**AVAILABLE RECORDS**
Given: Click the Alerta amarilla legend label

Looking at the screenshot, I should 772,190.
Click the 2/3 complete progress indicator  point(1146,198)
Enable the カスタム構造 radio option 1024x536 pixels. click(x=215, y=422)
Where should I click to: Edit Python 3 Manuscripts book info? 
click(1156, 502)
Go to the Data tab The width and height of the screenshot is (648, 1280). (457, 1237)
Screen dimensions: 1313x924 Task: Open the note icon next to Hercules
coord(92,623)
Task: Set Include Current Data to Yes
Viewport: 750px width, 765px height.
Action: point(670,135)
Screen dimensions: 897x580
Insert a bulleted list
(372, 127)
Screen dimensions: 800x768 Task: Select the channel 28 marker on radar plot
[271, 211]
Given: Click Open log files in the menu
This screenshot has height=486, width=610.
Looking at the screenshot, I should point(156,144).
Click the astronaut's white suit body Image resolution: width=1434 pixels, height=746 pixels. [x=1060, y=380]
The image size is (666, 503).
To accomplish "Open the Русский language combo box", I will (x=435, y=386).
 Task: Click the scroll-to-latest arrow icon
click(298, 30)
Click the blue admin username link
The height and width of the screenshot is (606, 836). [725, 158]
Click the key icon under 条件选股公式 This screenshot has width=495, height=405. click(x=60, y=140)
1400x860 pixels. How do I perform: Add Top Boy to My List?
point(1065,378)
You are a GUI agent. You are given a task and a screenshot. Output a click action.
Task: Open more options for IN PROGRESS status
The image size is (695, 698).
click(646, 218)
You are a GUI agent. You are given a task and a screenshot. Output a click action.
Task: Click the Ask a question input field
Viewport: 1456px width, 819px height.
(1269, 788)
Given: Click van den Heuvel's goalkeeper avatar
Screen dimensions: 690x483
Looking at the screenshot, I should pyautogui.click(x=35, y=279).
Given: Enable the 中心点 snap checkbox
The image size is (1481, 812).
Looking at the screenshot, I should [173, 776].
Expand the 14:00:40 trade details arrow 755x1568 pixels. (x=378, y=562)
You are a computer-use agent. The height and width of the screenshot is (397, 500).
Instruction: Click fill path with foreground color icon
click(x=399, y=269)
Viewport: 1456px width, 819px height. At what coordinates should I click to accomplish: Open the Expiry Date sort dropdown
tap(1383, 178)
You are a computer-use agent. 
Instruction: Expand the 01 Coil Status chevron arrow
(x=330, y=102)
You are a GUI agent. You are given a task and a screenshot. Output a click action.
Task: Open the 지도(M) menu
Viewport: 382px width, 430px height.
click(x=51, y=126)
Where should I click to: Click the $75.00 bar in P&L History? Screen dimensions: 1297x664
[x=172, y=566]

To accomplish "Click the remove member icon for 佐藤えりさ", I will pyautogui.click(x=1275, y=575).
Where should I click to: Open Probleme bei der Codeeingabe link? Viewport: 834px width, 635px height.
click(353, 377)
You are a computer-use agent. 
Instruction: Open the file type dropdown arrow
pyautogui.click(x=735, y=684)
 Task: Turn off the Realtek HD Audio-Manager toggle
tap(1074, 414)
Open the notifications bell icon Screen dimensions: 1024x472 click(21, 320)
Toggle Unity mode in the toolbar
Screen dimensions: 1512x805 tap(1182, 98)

**STATED PROBLEM**
Copy out every entry above word for word, from start to end.

**REPLY TO THE TASK**
Given: Click the Alerta amarilla legend label

Looking at the screenshot, I should 772,190.
Click the 2/3 complete progress indicator  point(1146,198)
Enable the カスタム構造 radio option 1024x536 pixels. click(x=215, y=422)
Where should I click to: Edit Python 3 Manuscripts book info? 
click(1156, 502)
Go to the Data tab The width and height of the screenshot is (648, 1280). (457, 1237)
Screen dimensions: 1313x924 Task: Open the note icon next to Hercules
coord(92,623)
Task: Set Include Current Data to Yes
Viewport: 750px width, 765px height.
Action: point(670,135)
Screen dimensions: 897x580
Insert a bulleted list
(372, 127)
Screen dimensions: 800x768 Task: Select the channel 28 marker on radar plot
[271, 211]
Given: Click Open log files in the menu
This screenshot has height=486, width=610.
Looking at the screenshot, I should point(156,144).
Click the astronaut's white suit body Image resolution: width=1434 pixels, height=746 pixels. [x=1060, y=380]
The image size is (666, 503).
To accomplish "Open the Русский language combo box", I will (x=435, y=386).
 Task: Click the scroll-to-latest arrow icon
click(298, 30)
Click the blue admin username link
The height and width of the screenshot is (606, 836). [725, 158]
Click the key icon under 条件选股公式 This screenshot has width=495, height=405. click(x=60, y=140)
1400x860 pixels. How do I perform: Add Top Boy to My List?
point(1065,378)
You are a GUI agent. You are given a task and a screenshot. Output a click action.
Task: Open more options for IN PROGRESS status
The image size is (695, 698).
click(646, 218)
You are a GUI agent. You are given a task and a screenshot. Output a click action.
Task: Click the Ask a question input field
Viewport: 1456px width, 819px height.
(1269, 788)
Given: Click van den Heuvel's goalkeeper avatar
Screen dimensions: 690x483
Looking at the screenshot, I should pyautogui.click(x=35, y=279).
Given: Enable the 中心点 snap checkbox
The image size is (1481, 812).
Looking at the screenshot, I should [173, 776].
Expand the 14:00:40 trade details arrow 755x1568 pixels. (x=378, y=562)
You are a computer-use agent. The height and width of the screenshot is (397, 500).
Instruction: Click fill path with foreground color icon
click(x=399, y=269)
Viewport: 1456px width, 819px height. At what coordinates should I click to accomplish: Open the Expiry Date sort dropdown
tap(1383, 178)
You are a computer-use agent. 
Instruction: Expand the 01 Coil Status chevron arrow
(x=330, y=102)
You are a GUI agent. You are given a task and a screenshot. Output a click action.
Task: Open the 지도(M) menu
Viewport: 382px width, 430px height.
click(x=51, y=126)
Where should I click to: Click the $75.00 bar in P&L History? Screen dimensions: 1297x664
[x=172, y=566]

To accomplish "Click the remove member icon for 佐藤えりさ", I will pyautogui.click(x=1275, y=575).
Where should I click to: Open Probleme bei der Codeeingabe link? Viewport: 834px width, 635px height.
click(353, 377)
You are a computer-use agent. 
Instruction: Open the file type dropdown arrow
pyautogui.click(x=735, y=684)
 Task: Turn off the Realtek HD Audio-Manager toggle
tap(1074, 414)
Open the notifications bell icon Screen dimensions: 1024x472 click(21, 320)
Toggle Unity mode in the toolbar
Screen dimensions: 1512x805 tap(1182, 98)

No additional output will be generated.